Pourquoi dites-vous « malheureusement »?

Il y a eu très peu d’amélioration pour la majorité des personnes qui sont désignées — à tort, selon moi — comme différentes en raison de certains de leurs traits physiques, de leur orientation sexuelle ou de leur sexe. C’est un enjeu encore très présent. J’ai récemment exploré le phénomène dans le contexte de l’université où j’ai passé la totalité de ma vie professionnelle. Au dé­but de ma carrière, j’avais si peu de collègues d’origines ethniques différentes, encore moins de soi-disant races différ­entes, que je pouvais les compter sur les doigts d’une main. Il y a là ample matière à réflexion. Or, la situation n’a pas chan-gé. Notre ouvrage, The Equity Myth, foisonne d’exemples montrant qu’il y a fondamentalement absence d’équité au sein du milieu universitaire, mais aussi que des inégalités tangibles persistent entre diffé­rentes catégories de personnes.

Pourquoi le changement ne s’opère-t-il pas ou s’opère-t-il si lentement?

C’est un cliché, comme j’aime à dire, mais le changement social, culturel et institutionnel s’opère à un rythme extrêmement lent, à pas de tortue. Nous avons fait des pas, et en faisons encore présentement, mais pour transformer une institution comme une université, nous sommes encore loin du compte.

Quels sont les problèmes que vous révélez dans The Equity Myth?

Nous avons étudié de nombreux pans de la vie universitaire des membres du corps professoral et observé des écarts de revenu entre les membres blancs et racialisés, ainsi que dans le traitement réservé aux deux groupes relativement à la permanence et à l’avancement. Les changements qui ont eu lieu sont purement symboliques, dans la mesure où ils n’ont donné lieu à aucune avancée im­portante vers de meilleures conditions de travail.
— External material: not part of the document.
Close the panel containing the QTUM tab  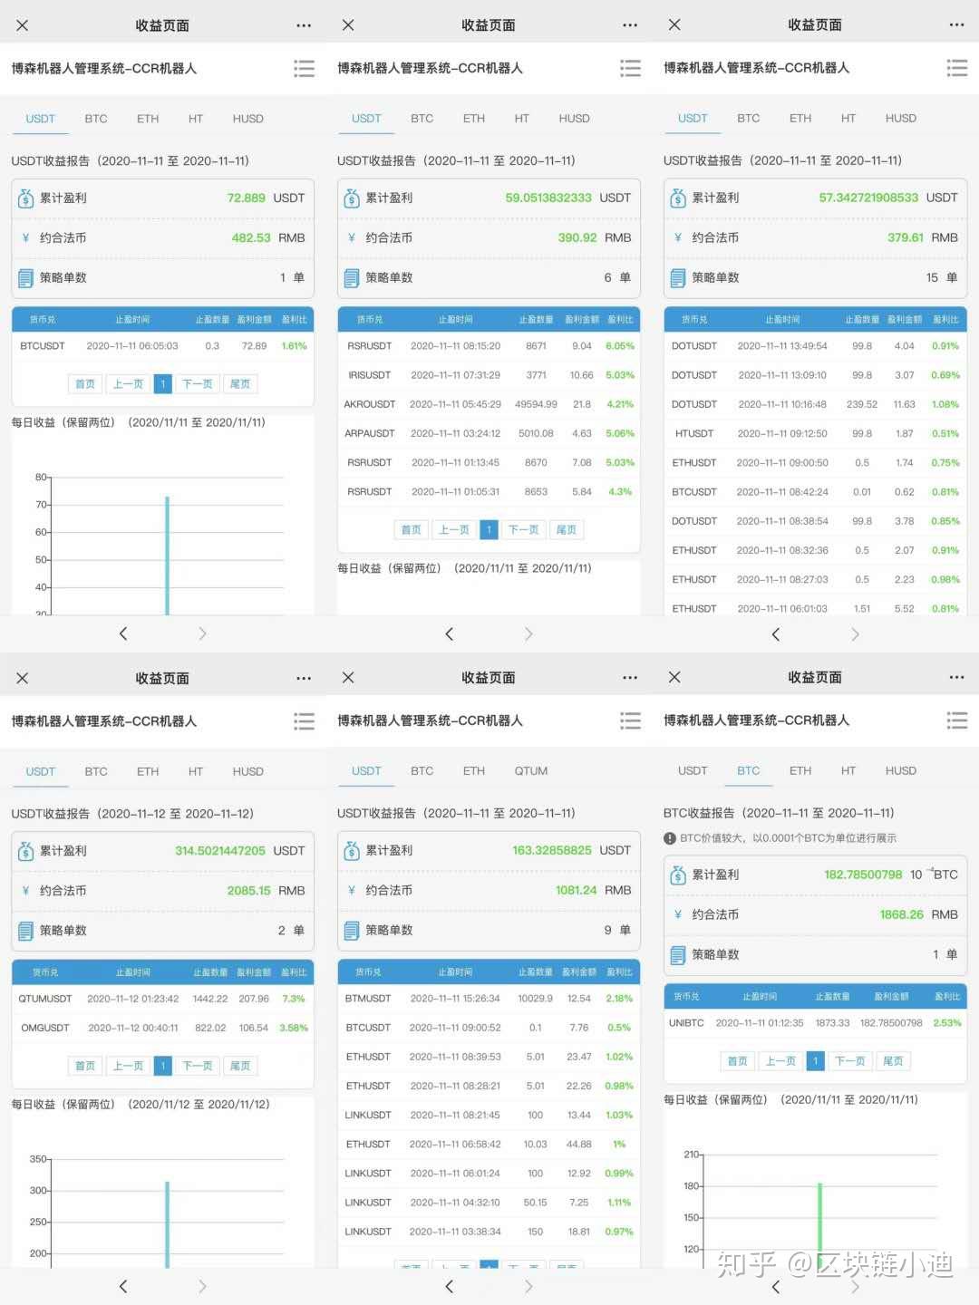[x=348, y=678]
En examinant des structures comme les bureaux de l’équité, nous avons constaté qu’elles revêtaient peu d’importance au sein des structures administratives et se situaient au bas de l’échelle des priorités. La plupart du temps, les personnes embauchées aux postes d’agent d’équité sont elles-mêmes racia­lisées. Quand elles essaient de faire bouger le système afin de créer de meilleures conditions, elles se heurtent à un mur. Les pouvoirs que possèdent le bureau de l’équité et son personnel au sein de la hiérarchie universitaire sont insuffisants pour créer des conditions équitables pour de larges pans du corps professoral.

Quelles sont les mesures nécessaires pour faire bouger les choses?
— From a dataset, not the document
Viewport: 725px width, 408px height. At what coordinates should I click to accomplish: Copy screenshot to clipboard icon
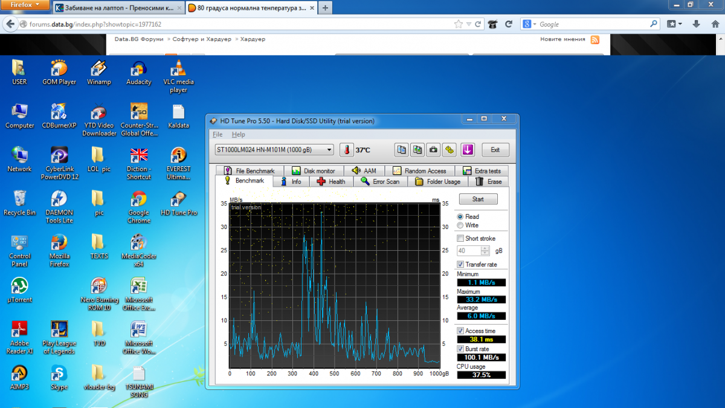(417, 150)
Les universités ont toutes d’admirables énoncés de mission, mais au-delà des mots, les actions concrètes se sont jus-qu’ici faites rares. Toutefois, les choses commencent à bouger, les universités formulant de plus solides politiques stra­té­giques afin de favoriser l’équité. Ces der­nières années, j’ai constaté que les ad-ministrations universitaires étaient plus conscientes qu’elles devaient se pencher sur les questions d’équité et les méthodes pour améliorer ou transformer certains des éléments fondamentaux qui, selon nombre d’entre nous, ne devraient pas bouger. Parmi ces éléments, on compte l’octroi de la permanence, une étape automatique à franchir pour les membres du corps professoral. Nous avons cependant observé des écarts dans l’octroi de la permanence entre les groupes racialisés et blancs, ainsi que dans la valorisation de leurs publications. C’est un exemple de la direction qu’il faut prendre, et je ne vois aucun signe encourageant à ce titre.

Pourquoi est-il si important d’aller de l’avant en matière d’équité et d’indigénisation?

Nous vivons malheureusement dans un contexte néolibéral centré sur le maté­rialisme et l’argent, et où le savoir et la promotion de l’équité sont peu valorisés. Mais la principale raison, celle qui nous interpelle le plus, semble être la mutation de nos populations partout dans le monde dans le vaste contexte de la mondialisation. Les mouvements de population à notre époque sont probablement plus nombreux que jamais. Le fait est que dans nos universités, nous enseignons maintenant à une population étudiante dont la composition reflète plus étroitement la composition de la population en général que la composition de nos corps enseignants.